→ Required actions
a) In the string permutation thread, which operator do set() objects overload to produce the union of two sets?
b) In the string permutation thread, rewrite the stretch from "Only do the" through "pre-sorted data matters.", putting "rare" wherever "obscure" appears.

-- START Article --

I'm checking if two strings a and b are permutations of each other, and I'm wondering what the ideal way to do this is in Python. From the Zen of Python, "There should be one -- and preferably only one -- obvious way to do it," but I see there are at least two ways:
sorted(a) == sorted(b)
and
all(a.count(char) == b.count(char) for char in a)
but the first one is slower when (for example) the first char of a is nowhere in b, and the second is slower when they are actually permutations.
Is there any better (either in the sense of more Pythonic, or in the sense of faster on average) way to do it? Or should I just choose from these two depending on which situation I expect to be most common?

Here is a way which is O(n), asymptotically better than the two ways you suggest.
import collections
def same_permutation(a, b):
d = collections.defaultdict(int)
for x in a:
d[x] += 1
for x in b:
d[x] -= 1
return not any(d.itervalues())
## same_permutation([1,2,3],[2,3,1])
#. True
## same_permutation([1,2,3],[2,3,1,1])
#. False

"but the first one is slower when (for example) the first char of a is nowhere in b".
This kind of degenerate-case performance analysis is not a good idea. It's a rat-hole of lost time thinking up all kinds of obscure special cases.
Only do the O-style "overall" analysis.
Overall, the sorts are O( n log( n ) ).
The a.count(char) for char in a solution is O( n 2 ). Each count pass is a full examination of the string.
If some obscure special case happens to be faster -- or slower, that's possibly interesting. But it only matters when you know the frequency of your obscure special cases. When analyzing sort algorithms, it's important to note that a fair number of sorts involve data that's already in the proper order (either by luck or by a clever design), so sort performance on pre-sorted data matters.
In your obscure special case ("the first char of a is nowhere in b") is this frequent enough to matter? If it's just a special case you thought of, set it aside. If it's a fact about your data, then consider it.

heuristically you're probably better to split them off based on string size.
Pseudocode:
returnvalue = false
if len(a) == len(b)
if len(a) < threshold
returnvalue = (sorted(a) == sorted(b))
else
returnvalue = naminsmethod(a, b)
return returnvalue
If performance is critical, and string size can be large or small then this is what I'd do.
It's pretty common to split things like this based on input size or type. Algorithms have different strengths or weaknesses and it would be foolish to use one where another would be better... In this case Namin's method is O(n), but has a larger constant factor than the O(n log n) sorted method.

I think the first one is the "obvious" way. It is shorter, clearer, and likely to be faster in many cases because Python's built-in sort is highly optimized.

Your second example won't actually work:
all(a.count(char) == b.count(char) for char in a)
will only work if b does not contain extra characters not in a. It also does duplicate work if the characters in string a repeat.
If you want to know whether two strings are permutations of the same unique characters, just do:
set(a) == set(b)
To correct your second example:
all(str1.count(char) == str2.count(char) for char in set(a) | set(b))
set() objects overload the bitwise OR operator so that it will evaluate to the union of both sets. This will make sure that you will loop over all the characters of both strings once for each character only.

-- END Article --
-- START Material --

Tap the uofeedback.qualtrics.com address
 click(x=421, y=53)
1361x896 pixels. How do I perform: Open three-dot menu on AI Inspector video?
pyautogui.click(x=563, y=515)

-- END Material --

→ Response list
a) The bitwise OR operator.

b)
Only do the O-style "overall" analysis.
Overall, the sorts are O( n log( n ) ).
The a.count(char) for char in a solution is O( n 2 ). Each count pass is a full examination of the string.
If some rare special case happens to be faster -- or slower, that's possibly interesting. But it only matters when you know the frequency of your rare special cases. When analyzing sort algorithms, it's important to note that a fair number of sorts involve data that's already in the proper order (either by luck or by a clever design), so sort performance on pre-sorted data matters.